2 lbs boneless, skinless chicken breast, cut into 1-inch cubes
2 tbsp Bachan’s Miso BBQ Sauce
1 tbsp soy sauce
1 tsp garlic powder
1 tsp salt
½ tsp black pepper
1 tbsp oil
1 tsp sesame oil
2 cups instant jasmine rice
1 cup water
1 tbsp butter (optional)
2 cups bean sprouts
1½ cups shaved carrots
12–16 shishito peppers
2 green onions, sliced (whites and greens separated)
2 tbsp oil
Salt and pepper, to taste
4 large eggs
2 tbsp sriracha
2 tbsp chili crunch
1 tsp sesame oil
1 tbsp sesame seeds
½ cup pickled cucumber medley
Sliced green onion, for garnish
Directions
Preheat your Blackstone griddle to medium-high heat (about 400°F). Set up zones for high heat, medium heat, and low heat.
Season the chicken with garlic powder, salt, and pepper. Add oil to the griddle and spread the chicken into a single layer. Let it sear undisturbed to develop a crust, then flip and cook for a total of 6–8 minutes until nearly cooked through.
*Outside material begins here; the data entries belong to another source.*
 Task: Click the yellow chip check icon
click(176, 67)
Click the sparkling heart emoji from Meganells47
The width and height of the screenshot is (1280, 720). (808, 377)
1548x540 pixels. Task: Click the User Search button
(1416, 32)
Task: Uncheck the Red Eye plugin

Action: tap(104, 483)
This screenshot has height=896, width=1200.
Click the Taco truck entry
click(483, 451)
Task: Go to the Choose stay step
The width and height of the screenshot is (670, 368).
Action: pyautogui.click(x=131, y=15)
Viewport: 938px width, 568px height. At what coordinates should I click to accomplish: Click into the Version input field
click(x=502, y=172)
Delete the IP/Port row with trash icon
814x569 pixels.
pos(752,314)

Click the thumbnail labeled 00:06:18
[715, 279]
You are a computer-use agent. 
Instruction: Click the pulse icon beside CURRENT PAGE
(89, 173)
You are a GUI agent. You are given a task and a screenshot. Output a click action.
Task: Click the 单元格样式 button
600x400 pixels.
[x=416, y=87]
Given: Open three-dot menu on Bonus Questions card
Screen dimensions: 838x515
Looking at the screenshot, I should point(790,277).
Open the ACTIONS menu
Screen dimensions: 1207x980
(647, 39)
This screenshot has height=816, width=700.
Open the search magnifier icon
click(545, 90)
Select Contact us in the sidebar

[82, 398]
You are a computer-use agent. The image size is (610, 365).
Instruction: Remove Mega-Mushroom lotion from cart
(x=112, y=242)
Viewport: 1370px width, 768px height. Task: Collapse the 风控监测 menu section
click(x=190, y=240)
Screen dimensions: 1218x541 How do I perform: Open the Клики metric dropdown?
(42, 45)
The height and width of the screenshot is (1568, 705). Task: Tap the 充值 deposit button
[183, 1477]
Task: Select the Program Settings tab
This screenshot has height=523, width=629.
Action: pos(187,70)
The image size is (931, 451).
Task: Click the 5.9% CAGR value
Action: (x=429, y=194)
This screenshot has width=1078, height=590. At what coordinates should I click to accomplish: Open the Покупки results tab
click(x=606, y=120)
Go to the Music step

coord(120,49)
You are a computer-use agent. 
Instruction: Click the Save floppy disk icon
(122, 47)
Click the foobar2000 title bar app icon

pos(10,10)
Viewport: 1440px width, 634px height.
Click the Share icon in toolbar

Add Bachan’s Miso BBQ Sauce and soy sauce, tossing until evenly coated and caramelized. Finish with sesame oil and move to a warm zone.
Add oil to the vegetable zone. Cook the shishito peppers until blistered and charred. Sauté the carrots until tender-crisp, then quickly cook the bean sprouts, keeping a slight crunch. Season lightly with salt, pepper, and a splash of soy sauce. Stir in the green onion whites at the end.
Add instant rice, water, and butter (if using) to an aluminum pan or low-heat area of the griddle. Cover with a basting dome and steam for 5–7 minutes, fluffing occasionally until heated through.
Lower the heat to medium-low (about 300°F). Lightly oil the surface and cook the eggs to your preferred doneness. Season lightly with salt and pepper.
To assemble, add rice to serving bowls and top with the miso chicken. Arrange the carrots, bean sprouts, and shishito peppers around the bowl, then top with a fried egg.
Finish with sriracha, chili crunch, sesame oil, sesame seeds, pickled cucumber medley, and sliced green onions. Serve immediately.